***** MATERIAL SUPPLIED *****

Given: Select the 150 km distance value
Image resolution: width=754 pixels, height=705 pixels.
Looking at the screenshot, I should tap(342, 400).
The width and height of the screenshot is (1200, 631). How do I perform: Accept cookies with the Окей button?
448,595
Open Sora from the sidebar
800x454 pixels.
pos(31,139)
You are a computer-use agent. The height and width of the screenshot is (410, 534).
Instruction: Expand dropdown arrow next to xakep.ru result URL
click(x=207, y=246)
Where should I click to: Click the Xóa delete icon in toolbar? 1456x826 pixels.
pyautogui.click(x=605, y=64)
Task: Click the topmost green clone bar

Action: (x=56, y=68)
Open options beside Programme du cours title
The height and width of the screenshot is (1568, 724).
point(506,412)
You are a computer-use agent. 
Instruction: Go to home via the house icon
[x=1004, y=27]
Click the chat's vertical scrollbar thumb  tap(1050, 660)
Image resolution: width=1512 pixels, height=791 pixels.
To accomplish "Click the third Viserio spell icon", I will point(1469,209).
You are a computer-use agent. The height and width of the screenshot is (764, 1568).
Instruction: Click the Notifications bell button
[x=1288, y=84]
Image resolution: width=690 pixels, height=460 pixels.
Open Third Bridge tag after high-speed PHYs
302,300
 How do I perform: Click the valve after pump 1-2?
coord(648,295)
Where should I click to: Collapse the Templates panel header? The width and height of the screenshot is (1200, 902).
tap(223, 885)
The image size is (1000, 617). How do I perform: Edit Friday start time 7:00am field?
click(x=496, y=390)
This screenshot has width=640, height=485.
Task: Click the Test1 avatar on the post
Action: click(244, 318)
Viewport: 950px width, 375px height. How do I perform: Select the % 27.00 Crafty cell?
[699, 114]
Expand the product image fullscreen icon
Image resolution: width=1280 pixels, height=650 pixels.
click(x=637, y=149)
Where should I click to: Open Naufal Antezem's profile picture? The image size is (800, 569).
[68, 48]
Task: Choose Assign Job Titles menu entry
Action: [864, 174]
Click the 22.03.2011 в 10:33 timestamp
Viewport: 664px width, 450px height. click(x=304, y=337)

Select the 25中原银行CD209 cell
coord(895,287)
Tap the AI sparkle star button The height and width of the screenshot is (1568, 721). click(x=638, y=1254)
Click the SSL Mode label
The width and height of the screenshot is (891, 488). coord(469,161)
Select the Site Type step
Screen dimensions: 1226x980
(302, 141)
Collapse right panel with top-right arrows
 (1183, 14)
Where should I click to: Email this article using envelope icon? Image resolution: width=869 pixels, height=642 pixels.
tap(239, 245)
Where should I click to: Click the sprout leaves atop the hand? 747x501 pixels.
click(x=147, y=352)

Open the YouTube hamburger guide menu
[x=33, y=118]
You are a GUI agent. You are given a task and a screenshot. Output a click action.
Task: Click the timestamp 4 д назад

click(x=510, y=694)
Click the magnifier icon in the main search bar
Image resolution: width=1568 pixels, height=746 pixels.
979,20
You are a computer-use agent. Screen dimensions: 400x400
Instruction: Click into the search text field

*****

Exactly the lines above from the one with "Select the 25中原银行CD209 cell" to the one with "Tap the AI sparkle", both included, are to be quoted; leave the rest out.

Select the 25中原银行CD209 cell
coord(895,287)
Tap the AI sparkle star button The height and width of the screenshot is (1568, 721). click(x=638, y=1254)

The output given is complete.